* [Exercise aim]:
Of the lines in the data below, write out exactly those from the one holding "Instruction: Center-align the paragraph text" through the one holding "Where should I", both included.

* [Records shown]:
---
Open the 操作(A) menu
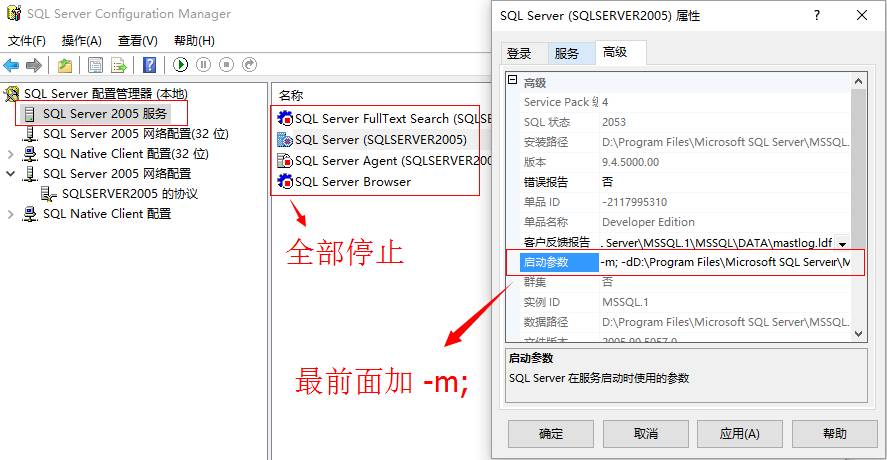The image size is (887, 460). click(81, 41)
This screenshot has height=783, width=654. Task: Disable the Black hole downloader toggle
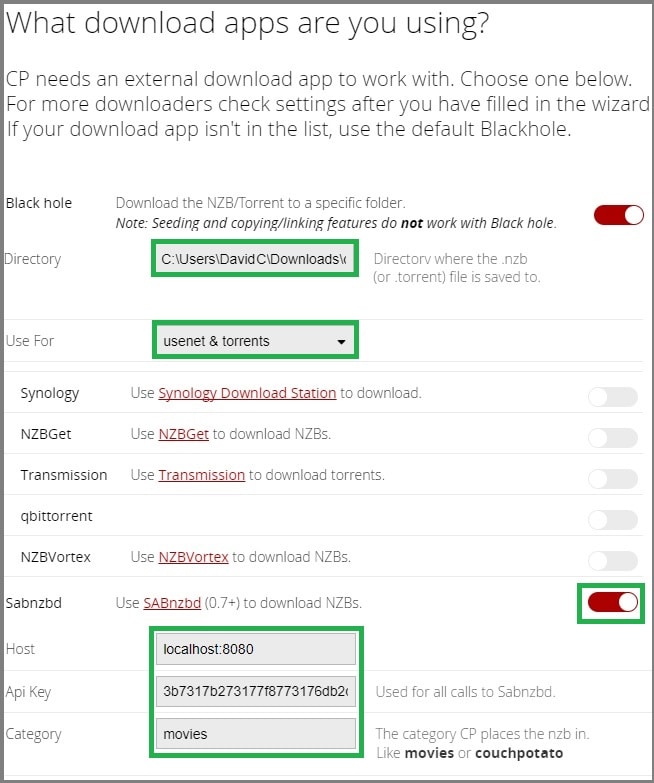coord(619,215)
---
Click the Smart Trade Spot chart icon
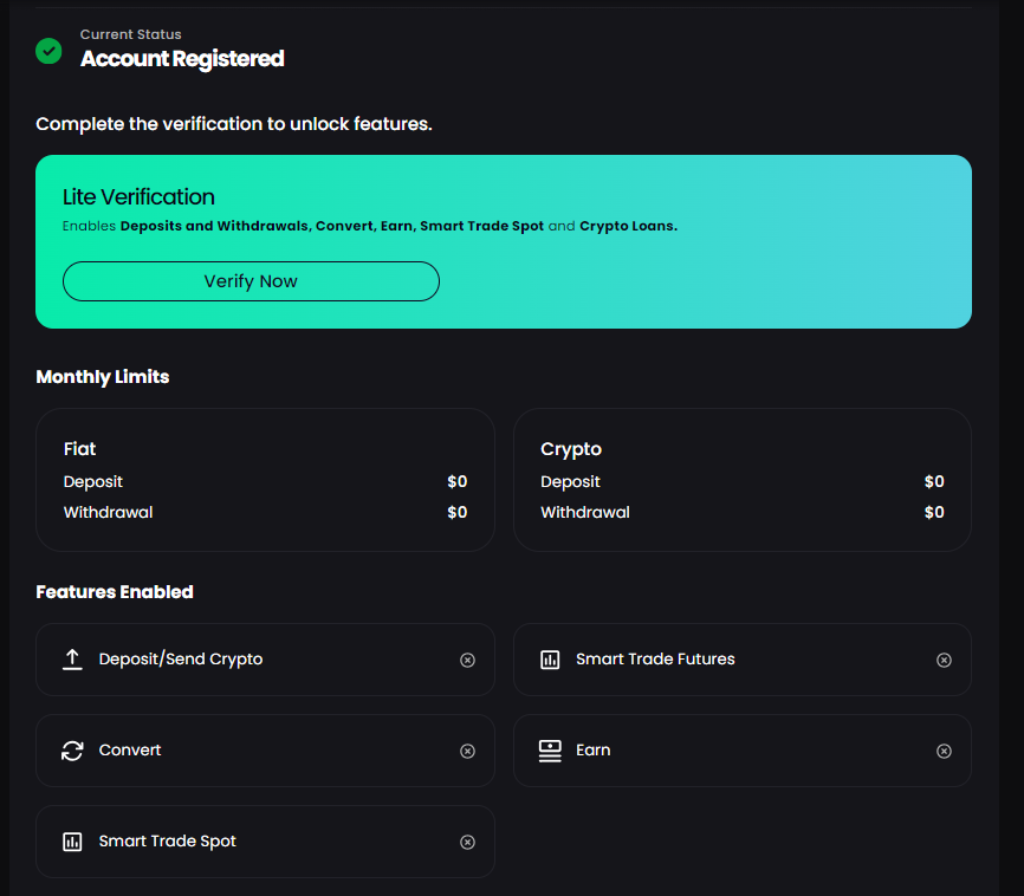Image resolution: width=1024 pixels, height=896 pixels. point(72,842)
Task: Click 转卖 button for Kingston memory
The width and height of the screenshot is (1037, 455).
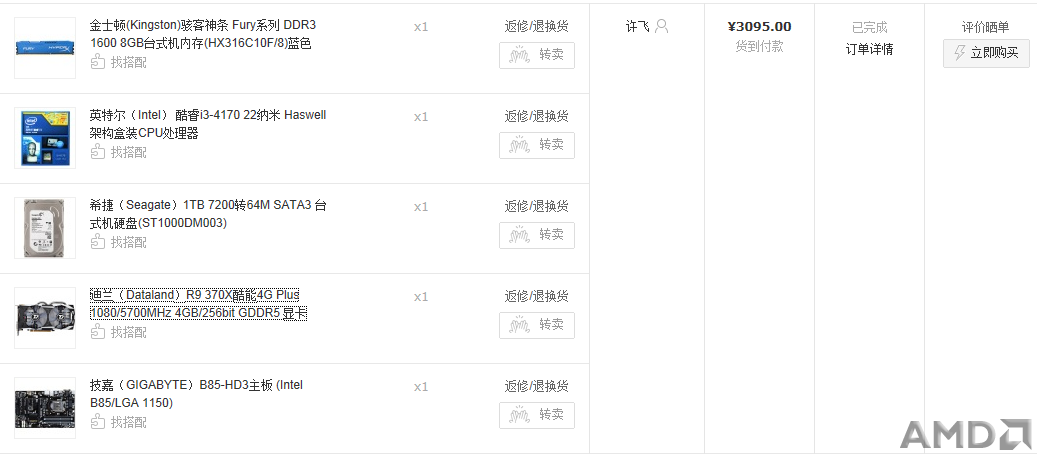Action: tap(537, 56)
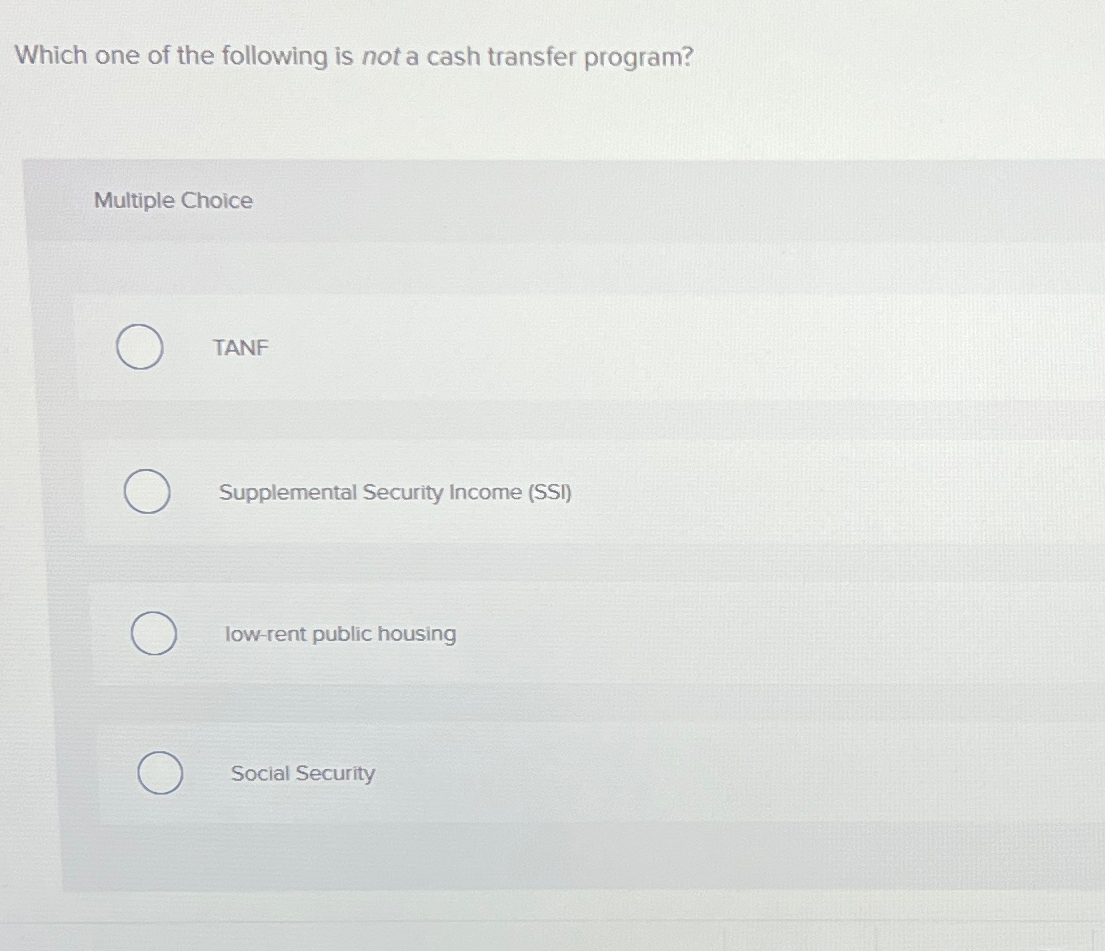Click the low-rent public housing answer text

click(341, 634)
---
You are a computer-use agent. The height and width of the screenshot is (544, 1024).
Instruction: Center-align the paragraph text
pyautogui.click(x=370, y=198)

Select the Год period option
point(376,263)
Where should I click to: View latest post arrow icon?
---
* [Result for this task]:
Instruction: Center-align the paragraph text
pyautogui.click(x=370, y=198)

Select the Год period option
point(376,263)
Where should I click to: View latest post arrow icon?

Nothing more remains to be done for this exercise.